### [SUPPLIED PASSAGE]

Total revenue for the six months 2019 decreased $2,963,277 or 5.6% to $49,489,643 from $52,452,920 for the six months 2018. Excluding the negative currency effect of the exchange rates, total revenue would have only decreased by approximately $1.2 million or 2.3%. U.S. automotive sales for the six months 2019 increased 3.0% compared to the six months 2018 as a result of new automotive programs in 2019. European automotive sales decreased 6.4% compared to the prior year excluding the currency adjustment. Sales for the six months 2019 for the industrial sector decreased 1.1% (or a marginal increase of 0.1% before currency effect) compared to the six months 2018 as a decline in the U.S. contract market was partially offset by an increase in sales from the non-automotive transportation market.

 

Gross Profit:

 

Total gross profit for the six months 2019 decreased $855,079 or 9.1% to $8,526,593 from $9,381,672 for the six months 2018. The gross profit percentage was 17.2% of sales for the six months 2019 compared to 17.9% for the six months 2018. Gross profit amount and percentage was negatively impacted in 2019 by higher raw material prices compared to 2018 and the effects of product mix. To offset raw material price increases, the Company increased prices during the first three months of 2019 in several of its markets. The decrease in gross profit included a negative net currency effect of $275,000. Excluding this effect, gross profit would have only declined by 6.2%

 

  23 

  

Operating Expenses:

 

Selling expenses for the six months 2019 decreased $262,240 or 10.3% to $2,286,841 from $2,549,081 for the six months 2018. The Company pays commissions only on certain U.K. automotive programs. In conjunction with the decline in total automotive sales in the U.K. for the six months 2019, there was a decrease in commissionable sales. The decrease in selling expense for the six months 2019 was principally attributable to the lower commissions related to these sales. Also contributing to the decrease was the favorable currency effect of $80,000. This decrease was partially offset by increases in employment related costs.

### [DIRECTIVE 1]
Answer these from the financial results excerpt:
(a) What was total revenue for the six months 2019?
(b) What was the gross profit percentage of sales for the six months 2019?
(c) How large was the favorable currency effect on selling expenses?
### [DIRECTIVE 2]
Reproduce the stretch of the financial results excerpt from "Total revenue for" through "non-automotive transportation market.", word for word.

### [EXTRACTED ENTRIES]
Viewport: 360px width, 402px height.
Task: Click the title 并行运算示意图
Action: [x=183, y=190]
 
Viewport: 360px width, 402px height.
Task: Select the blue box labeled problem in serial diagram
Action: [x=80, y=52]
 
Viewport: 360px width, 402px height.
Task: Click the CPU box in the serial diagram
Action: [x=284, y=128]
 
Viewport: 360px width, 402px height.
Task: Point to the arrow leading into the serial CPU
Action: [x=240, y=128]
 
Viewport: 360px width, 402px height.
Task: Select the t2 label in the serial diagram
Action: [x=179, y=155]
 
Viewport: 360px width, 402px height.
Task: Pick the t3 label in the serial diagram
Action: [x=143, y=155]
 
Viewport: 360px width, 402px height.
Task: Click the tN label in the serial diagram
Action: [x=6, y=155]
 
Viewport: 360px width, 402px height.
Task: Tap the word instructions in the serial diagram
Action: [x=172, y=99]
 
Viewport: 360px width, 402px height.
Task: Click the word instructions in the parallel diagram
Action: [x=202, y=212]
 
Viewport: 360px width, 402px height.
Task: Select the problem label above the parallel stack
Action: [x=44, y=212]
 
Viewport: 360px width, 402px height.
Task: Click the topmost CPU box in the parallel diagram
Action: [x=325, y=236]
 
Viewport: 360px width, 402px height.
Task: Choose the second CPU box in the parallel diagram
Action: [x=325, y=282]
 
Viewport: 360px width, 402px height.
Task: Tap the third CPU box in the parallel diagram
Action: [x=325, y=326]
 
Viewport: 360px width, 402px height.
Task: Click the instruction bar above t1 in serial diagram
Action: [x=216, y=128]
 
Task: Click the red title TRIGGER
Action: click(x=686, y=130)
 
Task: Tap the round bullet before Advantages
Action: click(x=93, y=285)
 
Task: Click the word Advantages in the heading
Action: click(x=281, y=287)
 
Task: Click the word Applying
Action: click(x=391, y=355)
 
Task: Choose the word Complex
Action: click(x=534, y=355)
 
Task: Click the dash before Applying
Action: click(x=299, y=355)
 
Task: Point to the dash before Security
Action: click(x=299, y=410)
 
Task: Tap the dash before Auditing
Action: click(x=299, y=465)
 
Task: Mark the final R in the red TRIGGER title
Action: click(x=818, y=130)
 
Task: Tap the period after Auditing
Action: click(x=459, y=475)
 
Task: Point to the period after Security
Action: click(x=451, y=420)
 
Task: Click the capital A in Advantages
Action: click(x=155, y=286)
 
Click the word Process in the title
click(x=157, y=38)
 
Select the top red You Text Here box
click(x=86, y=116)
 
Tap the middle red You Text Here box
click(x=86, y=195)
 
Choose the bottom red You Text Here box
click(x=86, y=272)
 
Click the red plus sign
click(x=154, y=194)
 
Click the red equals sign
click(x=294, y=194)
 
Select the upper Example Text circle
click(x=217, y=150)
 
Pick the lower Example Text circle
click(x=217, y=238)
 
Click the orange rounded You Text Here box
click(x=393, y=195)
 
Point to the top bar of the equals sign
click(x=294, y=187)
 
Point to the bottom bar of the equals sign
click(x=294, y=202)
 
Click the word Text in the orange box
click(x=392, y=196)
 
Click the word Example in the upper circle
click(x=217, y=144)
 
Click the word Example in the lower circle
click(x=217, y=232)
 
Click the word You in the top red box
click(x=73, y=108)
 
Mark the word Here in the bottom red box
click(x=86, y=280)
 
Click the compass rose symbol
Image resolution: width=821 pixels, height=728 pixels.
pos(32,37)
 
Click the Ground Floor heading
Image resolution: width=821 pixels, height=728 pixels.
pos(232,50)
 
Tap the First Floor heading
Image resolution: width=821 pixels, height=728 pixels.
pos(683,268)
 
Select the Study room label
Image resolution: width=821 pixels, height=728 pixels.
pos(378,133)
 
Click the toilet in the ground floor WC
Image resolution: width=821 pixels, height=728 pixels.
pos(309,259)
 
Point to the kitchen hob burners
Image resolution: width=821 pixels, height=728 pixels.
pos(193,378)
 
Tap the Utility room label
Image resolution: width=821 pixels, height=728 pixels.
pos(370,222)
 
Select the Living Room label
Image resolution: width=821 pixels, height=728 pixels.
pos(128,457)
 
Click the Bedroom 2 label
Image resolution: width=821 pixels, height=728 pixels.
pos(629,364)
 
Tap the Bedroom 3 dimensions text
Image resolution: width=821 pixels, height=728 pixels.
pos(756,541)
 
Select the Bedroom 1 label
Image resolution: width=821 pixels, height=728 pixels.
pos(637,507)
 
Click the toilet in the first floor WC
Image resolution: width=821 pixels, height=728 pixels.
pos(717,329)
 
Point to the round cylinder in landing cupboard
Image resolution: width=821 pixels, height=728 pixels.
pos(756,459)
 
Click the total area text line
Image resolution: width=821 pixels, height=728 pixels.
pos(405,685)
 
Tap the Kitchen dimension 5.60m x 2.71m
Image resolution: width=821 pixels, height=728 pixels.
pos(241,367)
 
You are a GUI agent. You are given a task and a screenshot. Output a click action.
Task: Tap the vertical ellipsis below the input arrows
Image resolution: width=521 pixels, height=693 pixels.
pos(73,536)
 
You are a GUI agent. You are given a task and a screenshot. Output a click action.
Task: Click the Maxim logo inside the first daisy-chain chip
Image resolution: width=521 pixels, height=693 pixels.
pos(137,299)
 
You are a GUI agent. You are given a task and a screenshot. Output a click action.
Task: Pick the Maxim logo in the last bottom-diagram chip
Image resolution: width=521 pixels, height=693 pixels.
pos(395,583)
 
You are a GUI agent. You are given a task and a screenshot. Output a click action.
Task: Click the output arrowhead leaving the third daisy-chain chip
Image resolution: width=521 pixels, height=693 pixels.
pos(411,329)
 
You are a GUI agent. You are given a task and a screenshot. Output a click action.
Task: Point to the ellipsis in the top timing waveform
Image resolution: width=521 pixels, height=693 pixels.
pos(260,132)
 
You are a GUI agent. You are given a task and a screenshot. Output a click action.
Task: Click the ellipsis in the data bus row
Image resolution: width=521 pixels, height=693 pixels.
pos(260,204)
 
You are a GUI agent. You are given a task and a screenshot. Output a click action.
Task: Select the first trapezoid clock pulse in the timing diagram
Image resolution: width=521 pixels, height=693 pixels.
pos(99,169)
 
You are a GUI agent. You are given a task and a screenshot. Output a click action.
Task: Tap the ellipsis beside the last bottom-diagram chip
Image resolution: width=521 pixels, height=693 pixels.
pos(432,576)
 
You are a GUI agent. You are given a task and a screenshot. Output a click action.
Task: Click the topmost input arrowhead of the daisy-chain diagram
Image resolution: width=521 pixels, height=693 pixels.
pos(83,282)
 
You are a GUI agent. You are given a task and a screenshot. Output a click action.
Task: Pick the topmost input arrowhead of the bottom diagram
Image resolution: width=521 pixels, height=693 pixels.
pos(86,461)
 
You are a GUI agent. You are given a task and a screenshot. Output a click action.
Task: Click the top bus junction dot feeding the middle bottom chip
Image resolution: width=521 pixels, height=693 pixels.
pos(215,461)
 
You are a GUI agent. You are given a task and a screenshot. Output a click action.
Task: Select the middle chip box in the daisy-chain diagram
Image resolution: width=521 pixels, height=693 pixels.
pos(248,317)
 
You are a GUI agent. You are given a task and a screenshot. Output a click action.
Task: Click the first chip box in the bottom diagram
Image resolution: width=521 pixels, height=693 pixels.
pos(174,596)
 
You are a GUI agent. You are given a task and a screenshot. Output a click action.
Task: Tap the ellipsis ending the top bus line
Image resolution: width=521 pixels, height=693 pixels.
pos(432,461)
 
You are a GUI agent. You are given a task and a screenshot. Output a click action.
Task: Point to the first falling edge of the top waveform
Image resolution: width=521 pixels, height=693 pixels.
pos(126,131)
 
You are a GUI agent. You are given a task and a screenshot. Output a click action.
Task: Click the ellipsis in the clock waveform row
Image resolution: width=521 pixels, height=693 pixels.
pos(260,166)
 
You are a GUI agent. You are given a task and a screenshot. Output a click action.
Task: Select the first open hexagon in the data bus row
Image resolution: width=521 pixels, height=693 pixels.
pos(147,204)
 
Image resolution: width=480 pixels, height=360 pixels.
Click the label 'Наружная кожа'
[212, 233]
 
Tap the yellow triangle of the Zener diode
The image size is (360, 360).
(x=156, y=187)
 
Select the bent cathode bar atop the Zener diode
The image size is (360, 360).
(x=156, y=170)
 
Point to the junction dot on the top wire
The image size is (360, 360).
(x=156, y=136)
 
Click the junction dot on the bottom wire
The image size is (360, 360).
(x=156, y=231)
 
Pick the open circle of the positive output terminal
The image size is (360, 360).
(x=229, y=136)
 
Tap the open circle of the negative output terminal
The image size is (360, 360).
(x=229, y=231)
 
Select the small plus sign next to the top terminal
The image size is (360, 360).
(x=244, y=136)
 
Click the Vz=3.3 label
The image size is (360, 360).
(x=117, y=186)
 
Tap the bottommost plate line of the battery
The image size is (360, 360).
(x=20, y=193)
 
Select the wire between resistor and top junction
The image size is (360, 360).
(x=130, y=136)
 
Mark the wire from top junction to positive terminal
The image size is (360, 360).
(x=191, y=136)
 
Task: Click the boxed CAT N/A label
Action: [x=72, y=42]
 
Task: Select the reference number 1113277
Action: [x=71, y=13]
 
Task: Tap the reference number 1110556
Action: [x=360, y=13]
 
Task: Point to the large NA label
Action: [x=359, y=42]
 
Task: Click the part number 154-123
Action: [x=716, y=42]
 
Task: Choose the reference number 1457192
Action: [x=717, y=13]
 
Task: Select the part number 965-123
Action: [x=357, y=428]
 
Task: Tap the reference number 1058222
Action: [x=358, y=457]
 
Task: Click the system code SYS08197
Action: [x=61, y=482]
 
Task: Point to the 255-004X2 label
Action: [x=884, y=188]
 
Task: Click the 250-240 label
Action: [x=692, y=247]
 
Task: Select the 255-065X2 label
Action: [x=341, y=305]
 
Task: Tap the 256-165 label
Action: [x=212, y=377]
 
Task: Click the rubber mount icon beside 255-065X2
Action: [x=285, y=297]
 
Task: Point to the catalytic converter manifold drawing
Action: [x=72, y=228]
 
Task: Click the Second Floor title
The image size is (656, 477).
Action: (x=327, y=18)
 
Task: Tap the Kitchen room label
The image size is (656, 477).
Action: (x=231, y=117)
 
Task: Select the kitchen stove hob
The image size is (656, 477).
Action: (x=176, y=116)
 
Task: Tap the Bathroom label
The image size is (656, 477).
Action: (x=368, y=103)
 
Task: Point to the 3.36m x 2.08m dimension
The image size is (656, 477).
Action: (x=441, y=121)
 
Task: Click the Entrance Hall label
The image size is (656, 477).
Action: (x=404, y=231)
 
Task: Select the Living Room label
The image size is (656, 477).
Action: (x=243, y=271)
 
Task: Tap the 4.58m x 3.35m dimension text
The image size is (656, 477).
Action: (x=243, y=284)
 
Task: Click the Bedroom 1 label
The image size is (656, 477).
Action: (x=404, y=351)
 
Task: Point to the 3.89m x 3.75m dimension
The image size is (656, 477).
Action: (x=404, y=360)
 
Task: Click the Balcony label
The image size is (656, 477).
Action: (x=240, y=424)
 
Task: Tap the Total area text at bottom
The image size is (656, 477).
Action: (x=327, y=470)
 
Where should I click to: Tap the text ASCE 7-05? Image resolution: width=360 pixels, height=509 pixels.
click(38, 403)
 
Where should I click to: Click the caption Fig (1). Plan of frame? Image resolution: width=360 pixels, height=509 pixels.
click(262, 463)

### [RIGHT ANSWER 1]
(a) $49,489,643
(b) 17.2%
(c) $80,000

### [RIGHT ANSWER 2]
Total revenue for the six months 2019 decreased $2,963,277 or 5.6% to $49,489,643 from $52,452,920 for the six months 2018. Excluding the negative currency effect of the exchange rates, total revenue would have only decreased by approximately $1.2 million or 2.3%. U.S. automotive sales for the six months 2019 increased 3.0% compared to the six months 2018 as a result of new automotive programs in 2019. European automotive sales decreased 6.4% compared to the prior year excluding the currency adjustment. Sales for the six months 2019 for the industrial sector decreased 1.1% (or a marginal increase of 0.1% before currency effect) compared to the six months 2018 as a decline in the U.S. contract market was partially offset by an increase in sales from the non-automotive transportation market.